张伯英《右军书范》(资料图)张伯英《右军书范》(资料图)
张伯英《右军书范》跋文张伯英《右军书范》跋文

  1926年5月27日,张伯英先生一家搬进了什刹海畔的“东涯老屋”,因其位置在银锭桥之西,又有“桥西草堂”的别名,即烟袋斜街北官坊口十三号(新门牌29号),书斋号为“小来禽馆。”明代著名书法家邢侗,精于识帖,辑有《来禽馆帖》10卷。伯英曾得王羲之《十七帖》,帖中有“来禽”等语,又追慕邢侗,故称小来禽馆。后来,上海人民美术出版社刊行《宋拓王羲之十七帖》,即为张伯英所珍藏者,卷首有“铜山张氏小来禽馆”印钤。

黄宾虹《东涯老屋图》黄宾虹《东涯老屋图》

  张伯英能于民间得识书圣二帖,偶然的原因不无存在,但决定的因素是其学识和鉴赏能力。启功先生在《张伯英书法集》的序言中就说:“物聚所好,前贤早有明言,法书名拓,每聚于勺翁门下,实由识力所及,因缘又其次也。”

  予收石墨必欲无上之品

  张伯英收藏碑帖的主要目是为了学习和研究,而不是据为己有。他一贯看重碑帖的文献价值和书法价值,对于或独有书法价值、或独有文献价值的碑帖往往予以收藏,这也体现了他独特的收藏态度。

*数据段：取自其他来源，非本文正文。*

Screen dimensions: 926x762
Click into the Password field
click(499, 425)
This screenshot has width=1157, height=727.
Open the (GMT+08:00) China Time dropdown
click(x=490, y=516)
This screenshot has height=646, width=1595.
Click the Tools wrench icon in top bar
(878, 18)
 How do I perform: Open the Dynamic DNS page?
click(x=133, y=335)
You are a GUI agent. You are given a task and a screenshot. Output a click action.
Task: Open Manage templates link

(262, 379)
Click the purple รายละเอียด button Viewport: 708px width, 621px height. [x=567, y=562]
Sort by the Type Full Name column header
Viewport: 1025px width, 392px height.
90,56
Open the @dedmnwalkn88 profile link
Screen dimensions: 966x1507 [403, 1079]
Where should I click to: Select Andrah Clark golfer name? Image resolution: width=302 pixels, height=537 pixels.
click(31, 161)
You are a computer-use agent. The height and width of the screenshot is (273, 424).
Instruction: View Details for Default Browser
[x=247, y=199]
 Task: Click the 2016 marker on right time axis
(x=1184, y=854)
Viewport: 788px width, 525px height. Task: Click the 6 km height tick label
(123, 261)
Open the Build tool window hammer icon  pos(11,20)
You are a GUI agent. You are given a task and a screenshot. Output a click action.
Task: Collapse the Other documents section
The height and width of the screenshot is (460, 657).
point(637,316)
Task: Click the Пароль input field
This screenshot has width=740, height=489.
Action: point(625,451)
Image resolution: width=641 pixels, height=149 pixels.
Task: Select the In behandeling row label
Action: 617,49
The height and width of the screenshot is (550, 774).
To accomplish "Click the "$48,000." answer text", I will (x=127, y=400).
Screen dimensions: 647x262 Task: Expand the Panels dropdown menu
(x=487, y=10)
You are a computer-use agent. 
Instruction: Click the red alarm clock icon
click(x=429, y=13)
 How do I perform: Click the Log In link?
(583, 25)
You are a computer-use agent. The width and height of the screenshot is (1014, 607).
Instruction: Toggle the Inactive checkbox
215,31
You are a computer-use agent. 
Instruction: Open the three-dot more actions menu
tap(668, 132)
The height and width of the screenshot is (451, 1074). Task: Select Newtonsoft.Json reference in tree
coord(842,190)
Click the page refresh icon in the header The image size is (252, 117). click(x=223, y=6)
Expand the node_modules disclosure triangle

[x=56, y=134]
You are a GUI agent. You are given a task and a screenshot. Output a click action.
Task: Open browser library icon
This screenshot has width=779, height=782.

  张伯英收藏碑帖的标准比较高,他在 《庚午消夏录·曹景完碑》里说:“予收石墨必欲无上之品,于普通者不复措意。故其价直亦大悬殊,几不可以道里计也。”这表示了他对于收藏的一贯态度。然而,面对自己心仪并且不易多得的苏东坡时却又会另当别论。《庚午消夏录·东坡诗刻》云:“坡公墨迹不复可得,予每见石刻必收之,不问其佳劣,冀有善本可遇耳。”

  张伯英主要收藏历代名家碑帖,除了苏东坡外,他最喜欢的还有明之董其昌、清之刘墉,对这类藏品也是倍加珍爱。

  张伯英还看重碑帖的刻工如何,《说帖·经训堂法帖十二卷·镇洋毕氏本》云:“刻帖之要,一在选取之精,一在摹勒之善,刻手不良则神采顿失。”《说帖·快雪堂法书五卷·涿州冯氏本》云:“重摹古刻不详其所自出,致观者无由取证,明刻书帖大率如是,不能专责快雪也。”可见,刻工如何也是他常常关心的一个方面。为此,张氏在鉴定、收藏碑帖时每每留心刻工生平,这与以往鉴藏家视刻工为工匠而忽略的态度有所不同。张伯英将刻工技艺看做是墨迹到碑帖转换过程中最难、最关键的地方,因此,他才会时时留心刻工技艺,将其放在仅次于书法创作的地位看待。

张伯英书法张伯英书法

  张伯英也常常将自己喜欢的已经收藏的碑帖卖出,自称“易米”(换钱买粮食)。

  关于“易米”的记述,《碑帖题跋·洛神赋(残本)》中云:“玉版入清内府,浙中多翻刻,其精者可乱真。余蓄张笠城、毛意香两本,各有题识,于百年前已称稀有,今悉以易米。壬戌中秋云龙山民伯英。”《庚午消夏录·郑固残碑》云:“予斋汉碑精本如《史晨》《孔宙》《礼器》皆绝无仅有,先后易米,时劳梦想。今佳本不复见,见亦无力收,惟残破不直钱者遇之购取一二,用慰老眼,是书生结习也。此《郑固碑》尚是稍旧本,为鼠所啮,更是藏碑家所不愿。”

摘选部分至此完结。